- Relator(a)
- Alexandre Luiz Ramos
- Órgão julgador
- 4ª Turma
- Data do julgamento
- 24/06/2020
- Data de publicação
- 26/06/2020
TST – Recurso de Revista 0000087-96.2017.5.17.0151, Rel. Alexandre Luiz Ramos, 4ª Turma, j. 24/06/2020, p. 26/06/2020
EMENTA: RECURSO DE REVISTA. ACÓRDÃO REGIONAL PUBLICADO NA VIGÊNCIA DA LEI Nº 13.015/2014. 1. ADICIONAL DE INSALUBRIDADE. NEUTRALIZAÇÃO DO AGENTE INSALUBRE. USO DE EQUIPAMENTO DE PROTEÇÃO INDIVIDUAL. LAUDO PERICIAL QUE AFASTA A EXPOSIÇÃO AO AGENTE FÍSICO RUÍDO. I . A jurisprudência desta corte superior consolidou o entendimento, nos termos da Súmula nº 80 do TST, de que " a eliminação da insalubridade mediante fornecimento de aparelhos protetores aprovados pelo órgão competente do Poder Executivo exclui a percepção do respectivo adicional". Por seu turno, o art. 191, caput e II, da CLT, dispõe que a eliminação ou a neutralização da insalubridade ocorrerá com a utilização de equipamentos de proteção individual ao trabalhador, que diminuam a intensidade do agente agressivo a limites de tolerância . II . No caso em apreço, a decisão regional registrou que o parecer do perito atestou a neutralização dos efeitos do agente insalubre (ruído), em razão do uso de EPI adequado. Todavia, o julgador regional asseverou que não está adstrito à conclusão do laudo pericial, podendo formar sua convicção por meio de outros elementos constantes dos autos. III. Com fundamento no artigo 479 do CPC/2015, o julgador não está obrigado a se ater aos termos contidos na conclusão do perito, podendo utilizar-se de outros meios de prova disponíveis para firmar o seu convencimento. Entretanto, não obstante essa faculdade conferida ao juízo no exame das provas, na hipótese, a Corte Regional não expôs quais elementos probatórios confrontaram a conclusão do laudo pericial no sentido de que a Reclamada forneceu EPI' s "com os respectivos certificados de aprovação, observada a utilização pelo trabalhador e promovidos o treinamento e a fiscalização por parte do empregador no sentido de assegurar observância dos empregados ao respectivo uso ". IV . Dessa forma, não poderia a Corte Regional reconhecer o direito do Reclamante ao adicional postulado, sem apresentar os subsídios constantes nos autos que fundamentaram seu convencimento e infirmaram a conclusão da prova pericial, de modo a desconstituí-la.

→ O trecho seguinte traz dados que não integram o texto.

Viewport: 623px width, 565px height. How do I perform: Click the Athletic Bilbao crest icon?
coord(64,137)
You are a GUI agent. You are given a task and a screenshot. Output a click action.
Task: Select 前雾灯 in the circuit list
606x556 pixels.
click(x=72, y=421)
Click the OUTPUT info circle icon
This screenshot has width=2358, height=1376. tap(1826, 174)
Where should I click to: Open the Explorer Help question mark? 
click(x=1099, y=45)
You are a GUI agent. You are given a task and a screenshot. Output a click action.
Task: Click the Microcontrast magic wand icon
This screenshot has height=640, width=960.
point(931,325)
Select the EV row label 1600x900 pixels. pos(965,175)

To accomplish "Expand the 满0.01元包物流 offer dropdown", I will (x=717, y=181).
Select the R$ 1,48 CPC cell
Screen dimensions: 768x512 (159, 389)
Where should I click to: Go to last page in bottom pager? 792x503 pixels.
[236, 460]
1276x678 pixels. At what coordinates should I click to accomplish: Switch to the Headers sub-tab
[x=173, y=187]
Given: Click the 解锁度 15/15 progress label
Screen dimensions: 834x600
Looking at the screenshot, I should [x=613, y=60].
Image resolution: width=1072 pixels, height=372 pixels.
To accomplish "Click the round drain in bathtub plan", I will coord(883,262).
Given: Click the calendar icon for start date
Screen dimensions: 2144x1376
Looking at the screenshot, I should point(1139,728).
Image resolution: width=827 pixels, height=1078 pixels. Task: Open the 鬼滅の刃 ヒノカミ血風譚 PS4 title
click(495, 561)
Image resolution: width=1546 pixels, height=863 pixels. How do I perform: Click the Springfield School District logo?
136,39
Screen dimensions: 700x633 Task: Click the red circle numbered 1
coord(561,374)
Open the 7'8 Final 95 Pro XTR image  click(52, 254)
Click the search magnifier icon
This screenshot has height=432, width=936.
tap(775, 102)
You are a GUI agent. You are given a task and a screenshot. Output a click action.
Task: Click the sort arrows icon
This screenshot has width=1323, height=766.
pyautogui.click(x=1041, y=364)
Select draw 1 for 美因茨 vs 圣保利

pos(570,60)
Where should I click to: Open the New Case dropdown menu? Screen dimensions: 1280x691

V. Demonstrada contrariedade à Súmula nº 80 do TST. V. Recurso de revista de que se conhece e a que se dá provimento. (Tribunal Superior do Trabalho (4ª Turma). Acórdão: 0000087-96.2017.5.17.0151. Relator(a): ALEXANDRE LUIZ RAMOS. Data de julgamento: 24/06/2020. Juntado aos autos em 26/06/2020.)